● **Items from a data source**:
::::

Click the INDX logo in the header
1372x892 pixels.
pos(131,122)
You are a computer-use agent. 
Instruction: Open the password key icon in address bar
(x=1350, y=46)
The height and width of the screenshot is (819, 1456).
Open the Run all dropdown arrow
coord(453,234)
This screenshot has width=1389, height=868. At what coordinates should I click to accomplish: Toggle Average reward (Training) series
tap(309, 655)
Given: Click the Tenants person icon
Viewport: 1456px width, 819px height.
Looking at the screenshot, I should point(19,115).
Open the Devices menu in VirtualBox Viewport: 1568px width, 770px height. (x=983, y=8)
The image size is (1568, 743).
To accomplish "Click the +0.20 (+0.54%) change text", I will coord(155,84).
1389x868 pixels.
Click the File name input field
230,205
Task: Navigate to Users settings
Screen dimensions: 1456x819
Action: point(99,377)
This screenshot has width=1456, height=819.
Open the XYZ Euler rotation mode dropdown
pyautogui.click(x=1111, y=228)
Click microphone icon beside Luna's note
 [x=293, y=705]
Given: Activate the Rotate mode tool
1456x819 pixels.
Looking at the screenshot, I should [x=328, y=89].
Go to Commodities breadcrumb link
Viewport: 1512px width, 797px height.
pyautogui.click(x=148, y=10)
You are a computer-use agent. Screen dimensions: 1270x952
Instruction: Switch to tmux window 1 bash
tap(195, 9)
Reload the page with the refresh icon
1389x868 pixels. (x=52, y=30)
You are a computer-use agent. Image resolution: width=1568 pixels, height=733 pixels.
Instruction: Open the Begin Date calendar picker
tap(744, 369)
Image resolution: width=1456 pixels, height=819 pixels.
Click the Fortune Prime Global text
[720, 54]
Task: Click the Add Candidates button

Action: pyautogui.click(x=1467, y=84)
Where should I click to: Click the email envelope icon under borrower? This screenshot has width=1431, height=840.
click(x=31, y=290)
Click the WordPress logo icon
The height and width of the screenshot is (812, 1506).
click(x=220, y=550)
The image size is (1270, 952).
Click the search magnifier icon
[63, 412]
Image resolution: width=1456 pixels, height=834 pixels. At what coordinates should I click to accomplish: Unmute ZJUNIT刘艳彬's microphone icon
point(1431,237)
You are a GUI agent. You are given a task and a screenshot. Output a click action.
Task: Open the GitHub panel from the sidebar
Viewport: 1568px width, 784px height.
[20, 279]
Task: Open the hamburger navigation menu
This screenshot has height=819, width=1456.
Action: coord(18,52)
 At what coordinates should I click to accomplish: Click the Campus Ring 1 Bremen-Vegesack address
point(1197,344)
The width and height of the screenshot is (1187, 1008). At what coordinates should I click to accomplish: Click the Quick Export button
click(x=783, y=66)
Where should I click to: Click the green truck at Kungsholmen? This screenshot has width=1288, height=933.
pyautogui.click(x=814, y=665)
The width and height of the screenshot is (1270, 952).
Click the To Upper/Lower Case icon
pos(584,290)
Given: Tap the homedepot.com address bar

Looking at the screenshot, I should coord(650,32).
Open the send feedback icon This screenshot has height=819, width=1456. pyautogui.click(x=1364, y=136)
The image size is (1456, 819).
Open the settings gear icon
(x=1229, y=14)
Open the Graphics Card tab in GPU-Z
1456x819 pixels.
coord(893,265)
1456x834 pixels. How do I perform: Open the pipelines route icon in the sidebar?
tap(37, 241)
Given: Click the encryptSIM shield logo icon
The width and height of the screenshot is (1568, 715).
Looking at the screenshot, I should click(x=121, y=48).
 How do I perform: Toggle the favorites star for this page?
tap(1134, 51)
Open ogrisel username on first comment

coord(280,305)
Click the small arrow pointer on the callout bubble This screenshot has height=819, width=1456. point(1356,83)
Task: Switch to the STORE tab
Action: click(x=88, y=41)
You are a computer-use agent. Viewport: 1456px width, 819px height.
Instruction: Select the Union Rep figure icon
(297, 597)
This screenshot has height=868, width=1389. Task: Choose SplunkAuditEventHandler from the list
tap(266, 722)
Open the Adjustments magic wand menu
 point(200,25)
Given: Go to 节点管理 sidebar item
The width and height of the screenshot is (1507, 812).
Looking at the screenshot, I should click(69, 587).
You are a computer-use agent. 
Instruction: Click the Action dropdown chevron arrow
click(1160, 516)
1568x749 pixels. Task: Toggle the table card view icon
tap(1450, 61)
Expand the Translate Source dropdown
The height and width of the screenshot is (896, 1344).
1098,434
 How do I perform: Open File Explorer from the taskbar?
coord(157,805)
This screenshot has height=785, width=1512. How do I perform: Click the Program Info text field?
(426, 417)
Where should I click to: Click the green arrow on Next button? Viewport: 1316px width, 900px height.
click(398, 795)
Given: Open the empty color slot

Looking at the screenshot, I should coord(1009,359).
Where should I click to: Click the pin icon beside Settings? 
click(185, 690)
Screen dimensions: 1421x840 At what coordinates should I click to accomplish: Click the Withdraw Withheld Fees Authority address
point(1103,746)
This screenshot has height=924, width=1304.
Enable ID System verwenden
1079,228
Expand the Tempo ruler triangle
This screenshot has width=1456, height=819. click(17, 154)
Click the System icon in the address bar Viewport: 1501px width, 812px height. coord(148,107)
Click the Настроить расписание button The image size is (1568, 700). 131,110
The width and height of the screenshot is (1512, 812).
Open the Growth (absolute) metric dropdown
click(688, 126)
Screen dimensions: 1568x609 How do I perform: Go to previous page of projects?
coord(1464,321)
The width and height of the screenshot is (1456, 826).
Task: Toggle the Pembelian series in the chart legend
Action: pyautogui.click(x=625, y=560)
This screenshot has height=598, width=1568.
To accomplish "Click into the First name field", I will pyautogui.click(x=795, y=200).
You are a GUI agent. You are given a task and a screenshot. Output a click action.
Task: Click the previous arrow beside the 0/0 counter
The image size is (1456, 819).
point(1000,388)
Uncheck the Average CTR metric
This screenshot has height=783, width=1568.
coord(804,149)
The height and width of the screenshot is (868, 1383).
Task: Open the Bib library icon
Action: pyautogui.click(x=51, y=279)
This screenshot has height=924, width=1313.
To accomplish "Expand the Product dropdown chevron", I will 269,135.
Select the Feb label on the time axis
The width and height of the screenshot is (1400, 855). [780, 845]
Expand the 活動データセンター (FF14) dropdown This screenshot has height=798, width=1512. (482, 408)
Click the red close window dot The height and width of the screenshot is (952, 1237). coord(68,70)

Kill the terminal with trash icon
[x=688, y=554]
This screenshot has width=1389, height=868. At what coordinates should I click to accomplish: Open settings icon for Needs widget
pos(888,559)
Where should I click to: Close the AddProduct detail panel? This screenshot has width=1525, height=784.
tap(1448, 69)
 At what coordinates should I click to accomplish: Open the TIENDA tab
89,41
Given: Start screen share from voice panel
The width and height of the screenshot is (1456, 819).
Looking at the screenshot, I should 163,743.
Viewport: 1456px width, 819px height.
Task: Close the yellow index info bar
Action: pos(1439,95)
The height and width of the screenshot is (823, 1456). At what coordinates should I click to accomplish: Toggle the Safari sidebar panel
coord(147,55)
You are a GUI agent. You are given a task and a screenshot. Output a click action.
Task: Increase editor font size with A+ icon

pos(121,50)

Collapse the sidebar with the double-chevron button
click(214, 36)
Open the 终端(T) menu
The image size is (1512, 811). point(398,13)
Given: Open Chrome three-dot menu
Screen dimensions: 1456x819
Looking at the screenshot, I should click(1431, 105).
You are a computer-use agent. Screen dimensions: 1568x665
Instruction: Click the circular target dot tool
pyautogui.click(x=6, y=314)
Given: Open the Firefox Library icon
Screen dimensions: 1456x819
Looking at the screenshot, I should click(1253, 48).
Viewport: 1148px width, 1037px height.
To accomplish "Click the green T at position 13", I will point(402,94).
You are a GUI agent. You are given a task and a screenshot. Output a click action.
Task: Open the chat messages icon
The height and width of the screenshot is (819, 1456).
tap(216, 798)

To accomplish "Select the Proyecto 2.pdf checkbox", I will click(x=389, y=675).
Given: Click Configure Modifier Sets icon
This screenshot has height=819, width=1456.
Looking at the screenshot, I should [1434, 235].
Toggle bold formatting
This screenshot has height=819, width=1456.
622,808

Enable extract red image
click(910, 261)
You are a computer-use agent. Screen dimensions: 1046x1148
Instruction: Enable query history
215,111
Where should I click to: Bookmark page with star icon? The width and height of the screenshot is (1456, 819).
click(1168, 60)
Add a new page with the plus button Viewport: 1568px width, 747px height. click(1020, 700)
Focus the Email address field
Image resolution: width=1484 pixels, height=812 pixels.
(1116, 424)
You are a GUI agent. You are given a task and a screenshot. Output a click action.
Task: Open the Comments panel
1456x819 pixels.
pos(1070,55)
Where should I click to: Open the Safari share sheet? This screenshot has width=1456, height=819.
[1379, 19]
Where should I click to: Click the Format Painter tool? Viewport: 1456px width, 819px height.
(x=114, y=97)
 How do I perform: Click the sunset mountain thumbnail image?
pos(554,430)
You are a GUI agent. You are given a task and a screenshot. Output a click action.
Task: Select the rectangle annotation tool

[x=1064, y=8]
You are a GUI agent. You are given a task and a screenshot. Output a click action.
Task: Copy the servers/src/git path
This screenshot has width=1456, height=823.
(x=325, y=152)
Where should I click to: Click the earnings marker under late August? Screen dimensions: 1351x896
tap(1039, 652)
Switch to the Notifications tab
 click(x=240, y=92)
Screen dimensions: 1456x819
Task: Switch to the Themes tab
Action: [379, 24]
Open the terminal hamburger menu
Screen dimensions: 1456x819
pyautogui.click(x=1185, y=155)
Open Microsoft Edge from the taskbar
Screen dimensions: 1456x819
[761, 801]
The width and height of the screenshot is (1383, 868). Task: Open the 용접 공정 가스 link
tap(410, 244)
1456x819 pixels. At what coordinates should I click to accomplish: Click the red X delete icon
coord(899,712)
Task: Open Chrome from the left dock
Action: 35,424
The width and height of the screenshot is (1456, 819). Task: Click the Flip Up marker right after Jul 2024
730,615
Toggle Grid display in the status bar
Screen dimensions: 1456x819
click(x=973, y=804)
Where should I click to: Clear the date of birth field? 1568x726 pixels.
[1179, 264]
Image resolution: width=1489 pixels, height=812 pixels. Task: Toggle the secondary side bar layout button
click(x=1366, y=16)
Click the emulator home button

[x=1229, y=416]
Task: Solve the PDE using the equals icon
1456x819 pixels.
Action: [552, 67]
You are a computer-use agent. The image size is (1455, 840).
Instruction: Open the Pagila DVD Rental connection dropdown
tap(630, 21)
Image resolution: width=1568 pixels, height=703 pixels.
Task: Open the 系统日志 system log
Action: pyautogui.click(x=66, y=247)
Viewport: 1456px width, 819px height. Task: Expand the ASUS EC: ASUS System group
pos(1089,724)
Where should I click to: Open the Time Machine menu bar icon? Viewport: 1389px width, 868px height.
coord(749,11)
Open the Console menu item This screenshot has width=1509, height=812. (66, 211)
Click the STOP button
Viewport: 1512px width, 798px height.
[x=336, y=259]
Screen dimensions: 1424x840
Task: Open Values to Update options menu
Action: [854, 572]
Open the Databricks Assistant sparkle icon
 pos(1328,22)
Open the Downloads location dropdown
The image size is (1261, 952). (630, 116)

::::

● **Exercise aim**: When the line with "You are a computer-use agent. Screen dimensions: 1046x1148" is reached in the data above, begin copying, and stop after the line with "Focus the Email address field"; copy each line exactly, both ends included.

● **Output for this exercise**:
You are a computer-use agent. Screen dimensions: 1046x1148
Instruction: Enable query history
215,111
Where should I click to: Bookmark page with star icon? The width and height of the screenshot is (1456, 819).
click(1168, 60)
Add a new page with the plus button Viewport: 1568px width, 747px height. click(1020, 700)
Focus the Email address field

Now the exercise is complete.